Exercise brief >> Copy word for word the lines from the start of the records through the line that contains "Screen dimensions: 1023x493", both included.

(Saved data entries)
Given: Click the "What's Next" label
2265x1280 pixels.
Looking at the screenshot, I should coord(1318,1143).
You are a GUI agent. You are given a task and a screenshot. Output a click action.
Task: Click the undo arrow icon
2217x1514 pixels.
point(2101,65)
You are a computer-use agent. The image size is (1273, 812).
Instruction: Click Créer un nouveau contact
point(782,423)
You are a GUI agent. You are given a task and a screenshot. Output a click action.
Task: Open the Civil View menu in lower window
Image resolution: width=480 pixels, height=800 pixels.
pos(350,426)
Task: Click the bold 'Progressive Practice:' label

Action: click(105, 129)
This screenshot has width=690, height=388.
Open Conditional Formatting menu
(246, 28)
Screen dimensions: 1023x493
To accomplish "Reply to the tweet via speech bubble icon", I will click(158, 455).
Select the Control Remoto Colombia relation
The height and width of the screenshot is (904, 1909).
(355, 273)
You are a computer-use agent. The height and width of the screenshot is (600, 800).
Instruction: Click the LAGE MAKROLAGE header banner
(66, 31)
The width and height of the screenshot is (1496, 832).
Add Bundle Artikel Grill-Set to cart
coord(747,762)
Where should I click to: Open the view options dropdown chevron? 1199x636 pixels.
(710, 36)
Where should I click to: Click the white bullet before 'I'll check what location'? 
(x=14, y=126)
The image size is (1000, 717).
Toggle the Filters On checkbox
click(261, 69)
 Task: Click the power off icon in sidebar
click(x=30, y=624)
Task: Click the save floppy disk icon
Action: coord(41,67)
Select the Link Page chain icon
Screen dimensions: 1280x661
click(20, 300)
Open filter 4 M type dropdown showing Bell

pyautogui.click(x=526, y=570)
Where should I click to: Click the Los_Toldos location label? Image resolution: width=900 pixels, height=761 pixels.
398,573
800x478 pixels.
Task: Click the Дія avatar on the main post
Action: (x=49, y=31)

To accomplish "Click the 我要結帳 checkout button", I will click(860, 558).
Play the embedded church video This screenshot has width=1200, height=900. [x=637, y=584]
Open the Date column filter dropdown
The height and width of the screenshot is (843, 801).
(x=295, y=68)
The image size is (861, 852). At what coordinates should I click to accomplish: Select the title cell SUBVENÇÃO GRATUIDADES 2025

Answer below >>
Given: Click the "What's Next" label
2265x1280 pixels.
Looking at the screenshot, I should coord(1318,1143).
You are a GUI agent. You are given a task and a screenshot. Output a click action.
Task: Click the undo arrow icon
2217x1514 pixels.
point(2101,65)
You are a computer-use agent. The image size is (1273, 812).
Instruction: Click Créer un nouveau contact
point(782,423)
You are a GUI agent. You are given a task and a screenshot. Output a click action.
Task: Open the Civil View menu in lower window
Image resolution: width=480 pixels, height=800 pixels.
pos(350,426)
Task: Click the bold 'Progressive Practice:' label

Action: click(105, 129)
This screenshot has width=690, height=388.
Open Conditional Formatting menu
(246, 28)
Screen dimensions: 1023x493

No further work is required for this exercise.